*所给文本*.
++++++++

对于某一个插件目录,比如 mysql 目录下面,是一个 main.yaml 作为入口配置文件。当然,也可以有多个入口文件,cprobe 使用 main*.yaml
做 glob 通配,匹配到几个 yaml 文件,就有几个入口配置文件。入口配置文件中要配置要采集的目标,要使用的采集规则的文件。
配置举例
假设 mysql 插件目录下有个 main.yaml,其配置大概会长这个样子:
global:
scrape_interval: 10s
scrape_configs:
- job_name: 'mysql_prod'
scrape_interval: 5s
scrape_rule_files:
- 'rules.d/common.toml'
- 'rules.d/schema.toml'
static_configs:
- targets:
- 'a.com:3306'
- 'b.com:3306'
labels:
name: 'ulricqin'
city: 'beijing'
- targets:
- 'c.com:3306'
- 'd.com:3306'
labels:
name: 'ulricqin2'
city: 'beijing2'
lang: '%{LANG}'
- job_name: 'mysql_test'
http_sd_configs:
- url: http://localhost:8080/get-targets
scrape_rule_files:
- 'rules.d/common.toml'
- job_name: 'mysql_abcd'
file_sd_configs:
- files:
- 'inst.yaml'
scrape_rule_files:
- 'rule_head.toml'
- 'rule_coll.toml'
- 'rule_cust.toml'
上面的配置和 Prometheus 的 scrape 配置几乎一样,多的部分是 scrape_rule_files,对于每个采集 job 而言,通过各类 sd 配置可以拿到要采集的目标 target,但是具体如何采集,就是需要靠这些 scrape_rule_files 来指定了。
配置文件应该支持环境变量,使用 %{ENV_VAR}
的格式来表示,例如上例中的 %{LANG}
就是引用了环境变量中的 LANG 变量的值。
对于 file_sd_configs,初期只支持引用 yaml 文件,应该够用了。
scrape_rules_files 是引用了一堆 toml 文件,cprobe 具体处理的时候就是依次读取这几个 toml 文件的内容,然后拼成一个大的配置文件。只有 toml 格式才适合做这种拼接,yaml 和 json 都不行,所以 rule 的配置使用 toml 格式。
rule_head.toml 举例:
[global]
user = 'root'
password = 'cProbePa55'
# ssl_ca = '/etc/mysql/ssl/ca.pem'
# ssl_cert = '/etc/mysql/ssl/client-cert.pem'
# ssl_key = '/etc/mysql/ssl/client-key.pem'
# ssl_skip_verfication = true
# tls = 'skip-verify'
一般每个插件都应该要配置认证信息,对于 mysql 而言,就是 user 和 password,当然了,如果启用了 ssl 还需要有证书相关的配置,上面的配置是尽可能和 mysqld_exporter 保持一致,便于大家理解。
rule_coll.toml 举例:
[collect_global_status]
enabled = true
[collect_global_variables]
enabled = true
[collect_slave_status]
enabled = true
[collect_info_schema_innodb_cmp]
enabled = true
[collect_info_schema_innodb_cmpmem]
enabled = true
[collect_info_schema_query_response_time]
enabled = true
[collect_info_schema_processlist]
enabled = true
# Minimum time a thread must be in each state to be counted
min_time = 0
# Enable collecting the number of processes by user
processes_by_user = true
# Enable collecting the number of processes by host
processes_by_host = true
[collect_info_schema_tables]
enabled = false
# The list of databases to collect table stats for, or '*' for all
databases = "*"

++++++++

*练习说明*.
根据所给文本,cprobe 的采集规则配置为什么使用 toml 格式?

++++++++

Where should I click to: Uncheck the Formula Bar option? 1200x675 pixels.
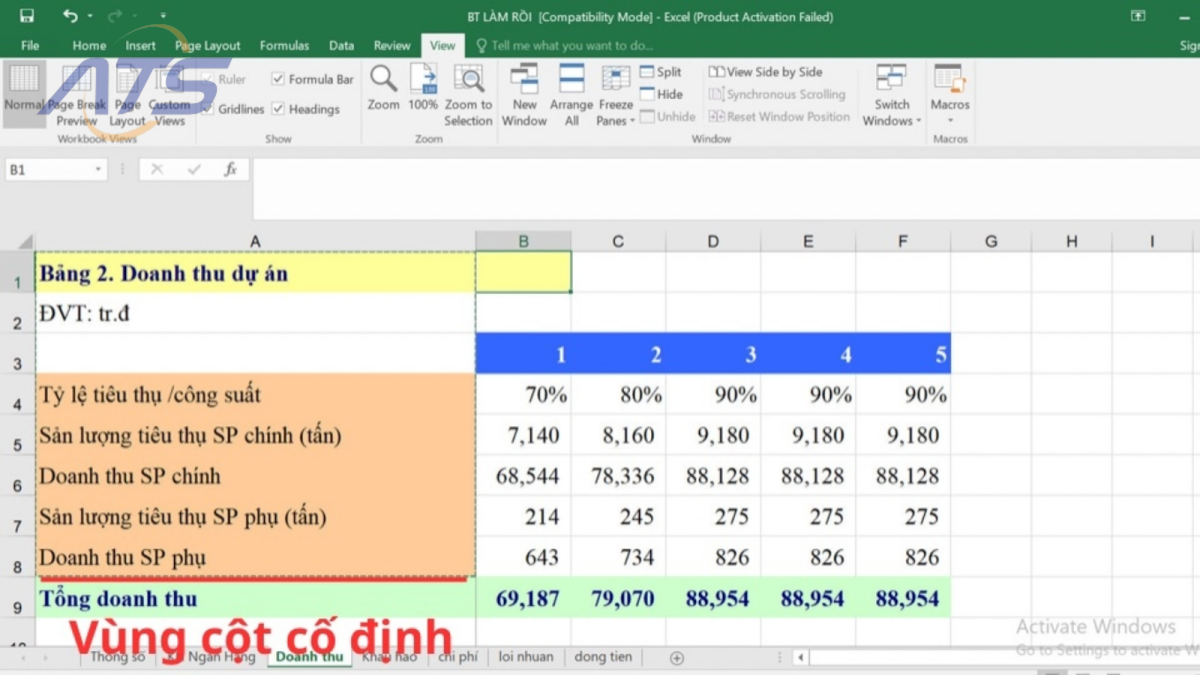tap(277, 78)
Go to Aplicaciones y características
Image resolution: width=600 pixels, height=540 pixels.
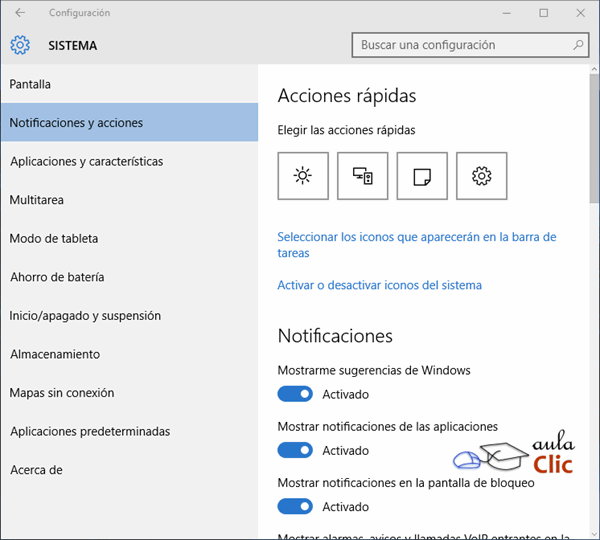[x=86, y=161]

++++++++

*任务输出*.
cprobe 会依次读取多个规则文件的内容并拼成一个大的配置文件,而只有 toml 格式适合这种拼接,yaml 和 json 都不行。